[Saved data entries]
====================
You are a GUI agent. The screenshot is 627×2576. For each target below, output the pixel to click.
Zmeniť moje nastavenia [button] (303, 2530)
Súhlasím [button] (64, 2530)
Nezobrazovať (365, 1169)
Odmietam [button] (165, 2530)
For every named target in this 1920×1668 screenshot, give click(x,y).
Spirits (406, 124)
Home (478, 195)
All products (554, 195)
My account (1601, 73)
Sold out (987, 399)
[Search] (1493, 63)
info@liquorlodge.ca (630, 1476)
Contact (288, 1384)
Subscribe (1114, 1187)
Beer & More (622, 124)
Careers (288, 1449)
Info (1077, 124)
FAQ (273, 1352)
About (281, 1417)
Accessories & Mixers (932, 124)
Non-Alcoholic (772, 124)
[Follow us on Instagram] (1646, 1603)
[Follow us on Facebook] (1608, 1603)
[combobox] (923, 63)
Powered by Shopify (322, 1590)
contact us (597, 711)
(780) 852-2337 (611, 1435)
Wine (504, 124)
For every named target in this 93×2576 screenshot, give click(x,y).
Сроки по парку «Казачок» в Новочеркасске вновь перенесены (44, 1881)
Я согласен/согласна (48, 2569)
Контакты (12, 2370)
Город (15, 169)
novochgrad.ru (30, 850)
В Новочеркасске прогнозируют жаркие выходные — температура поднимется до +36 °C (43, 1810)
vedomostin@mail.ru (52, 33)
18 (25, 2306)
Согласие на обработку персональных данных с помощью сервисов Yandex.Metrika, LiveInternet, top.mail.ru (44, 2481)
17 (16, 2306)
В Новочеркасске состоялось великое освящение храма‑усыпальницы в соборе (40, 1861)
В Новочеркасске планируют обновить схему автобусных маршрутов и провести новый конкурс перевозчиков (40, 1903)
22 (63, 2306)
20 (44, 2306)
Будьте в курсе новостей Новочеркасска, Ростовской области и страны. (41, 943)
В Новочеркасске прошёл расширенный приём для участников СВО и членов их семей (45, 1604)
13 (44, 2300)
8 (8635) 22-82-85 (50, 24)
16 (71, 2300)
====================
Copy over exactly the lines above from the one with "Info (1077, 124)" to the last, both included, and no others.

• [Expected answer]
Info (1077, 124)
FAQ (273, 1352)
About (281, 1417)
Accessories & Mixers (932, 124)
Non-Alcoholic (772, 124)
[Follow us on Instagram] (1646, 1603)
[Follow us on Facebook] (1608, 1603)
[combobox] (923, 63)
Powered by Shopify (322, 1590)
contact us (597, 711)
(780) 852-2337 (611, 1435)
Wine (504, 124)
For every named target in this 93×2576 screenshot, give click(x,y).
Сроки по парку «Казачок» в Новочеркасске вновь перенесены (44, 1881)
Я согласен/согласна (48, 2569)
Контакты (12, 2370)
Город (15, 169)
novochgrad.ru (30, 850)
В Новочеркасске прогнозируют жаркие выходные — температура поднимется до +36 °C (43, 1810)
vedomostin@mail.ru (52, 33)
18 (25, 2306)
Согласие на обработку персональных данных с помощью сервисов Yandex.Metrika, LiveInternet, top.mail.ru (44, 2481)
17 (16, 2306)
В Новочеркасске состоялось великое освящение храма‑усыпальницы в соборе (40, 1861)
В Новочеркасске планируют обновить схему автобусных маршрутов и провести новый конкурс перевозчиков (40, 1903)
22 (63, 2306)
20 (44, 2306)
Будьте в курсе новостей Новочеркасска, Ростовской области и страны. (41, 943)
В Новочеркасске прошёл расширенный приём для участников СВО и членов их семей (45, 1604)
13 (44, 2300)
8 (8635) 22-82-85 (50, 24)
16 (71, 2300)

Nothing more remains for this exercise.